BS 5839 splits fire alarm systems into 3 system design categories:
Manual systems e.g. hand bells, gongs etc, may be purely manual or manual electric, the latter may have call points and sounders. They rely on the occupants of the building discovering the fire and acting to warn others by operating the system. Such systems form the basic requirement for places of employment with no sleeping risk.
The system is installed throughout the building – the objective being to call the fire brigade as early as possible to ensure that any damage caused by fire is minimised. Small low risk areas can be excepted, such as toilets and cupboards less than 1m².

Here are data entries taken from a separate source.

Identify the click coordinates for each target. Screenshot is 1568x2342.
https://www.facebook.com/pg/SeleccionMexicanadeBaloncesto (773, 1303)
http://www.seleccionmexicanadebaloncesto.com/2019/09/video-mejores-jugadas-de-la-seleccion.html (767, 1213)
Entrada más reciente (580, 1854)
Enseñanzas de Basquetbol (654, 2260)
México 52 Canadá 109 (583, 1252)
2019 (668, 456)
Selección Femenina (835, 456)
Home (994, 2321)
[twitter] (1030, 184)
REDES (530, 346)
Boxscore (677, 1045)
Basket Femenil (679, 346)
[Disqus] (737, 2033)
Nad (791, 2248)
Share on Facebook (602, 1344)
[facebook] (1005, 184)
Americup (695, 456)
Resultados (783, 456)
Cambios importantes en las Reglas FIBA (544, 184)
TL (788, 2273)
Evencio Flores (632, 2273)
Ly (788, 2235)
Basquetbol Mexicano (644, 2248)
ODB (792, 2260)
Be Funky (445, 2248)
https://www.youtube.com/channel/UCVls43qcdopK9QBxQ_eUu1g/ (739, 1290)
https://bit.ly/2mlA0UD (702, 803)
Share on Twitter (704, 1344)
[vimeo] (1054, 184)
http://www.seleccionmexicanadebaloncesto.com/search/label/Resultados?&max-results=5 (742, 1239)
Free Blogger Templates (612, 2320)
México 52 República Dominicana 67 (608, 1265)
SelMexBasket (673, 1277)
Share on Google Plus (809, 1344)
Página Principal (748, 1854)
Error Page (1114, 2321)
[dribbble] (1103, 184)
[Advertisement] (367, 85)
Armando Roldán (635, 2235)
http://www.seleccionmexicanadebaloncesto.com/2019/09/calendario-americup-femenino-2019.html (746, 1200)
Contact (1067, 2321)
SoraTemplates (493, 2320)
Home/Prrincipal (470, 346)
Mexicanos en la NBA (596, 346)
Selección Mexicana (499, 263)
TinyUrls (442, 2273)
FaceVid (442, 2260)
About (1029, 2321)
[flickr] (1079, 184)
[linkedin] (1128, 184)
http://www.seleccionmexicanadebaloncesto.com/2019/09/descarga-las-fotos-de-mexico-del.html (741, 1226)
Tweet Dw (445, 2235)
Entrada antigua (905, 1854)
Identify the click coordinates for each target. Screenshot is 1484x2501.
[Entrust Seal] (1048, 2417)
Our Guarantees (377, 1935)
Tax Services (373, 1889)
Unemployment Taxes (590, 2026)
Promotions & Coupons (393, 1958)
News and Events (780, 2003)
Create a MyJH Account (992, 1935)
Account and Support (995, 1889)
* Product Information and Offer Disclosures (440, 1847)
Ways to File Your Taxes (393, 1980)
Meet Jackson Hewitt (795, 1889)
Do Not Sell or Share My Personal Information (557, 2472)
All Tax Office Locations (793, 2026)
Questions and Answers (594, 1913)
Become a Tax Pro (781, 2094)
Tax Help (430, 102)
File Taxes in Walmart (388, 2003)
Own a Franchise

Detection should be provided in parts of the building where the risk of ignition is high and/or the contents are particularly valuable. Category 2 systems provide fire detection in specified parts of the building where there is either high risk or where business disruption must be minimised.
A category L1 system is designed for the protection of life, which has automatic detectors installed throughout all areas of the building (including roof spaces and voids) with the aim of providing the earliest possible warning. A Category L1 system is likely to be appropriate for the majority of residential care premises. In practice, detectors should be placed in nearly all spaces and voids. With category 1 systems, the whole of a building is covered apart from minor exceptions.
A category L2 system designed for the protection of life, which has automatic detectors installed in escape routes, rooms adjoining escape routes and high hazard rooms. In a medium sized premises (sleeping no more than ten residents) a category L2 system is ideal. These fire alarm systems are identical to an L3 system but with additional detection in an area where there is a high chance of ignition (e.g. kitchen) or where the risk to people is particularly increased (e.g. sleeping risk).
This category is designed to give early warning to everyone. Detectors should be placed in all escape routes and all rooms that open onto an escape route. Category 3 systems provide more extensive cover than category 4. The objective is to warn the occupants of the building early enough to ensure that all are able to exit the building before escape routes become impassable.
Category 4 systems cover escape routes and circulation areas only. Therefore, detectors will be placed in escape routes, although this may not be suitable depending on the risk assessment or if the size and complexity of a building is increased. Detectors might be sited in other areas of the building, but the objective is to protect the escape route.
This is the ‘all other situations’ category e.g. computer rooms, which may be protected with an extinguishing system triggered by automatic detection. Category 5 systems are the ‘custom’ category and relate to some special requirement that cannot be covered by any other category.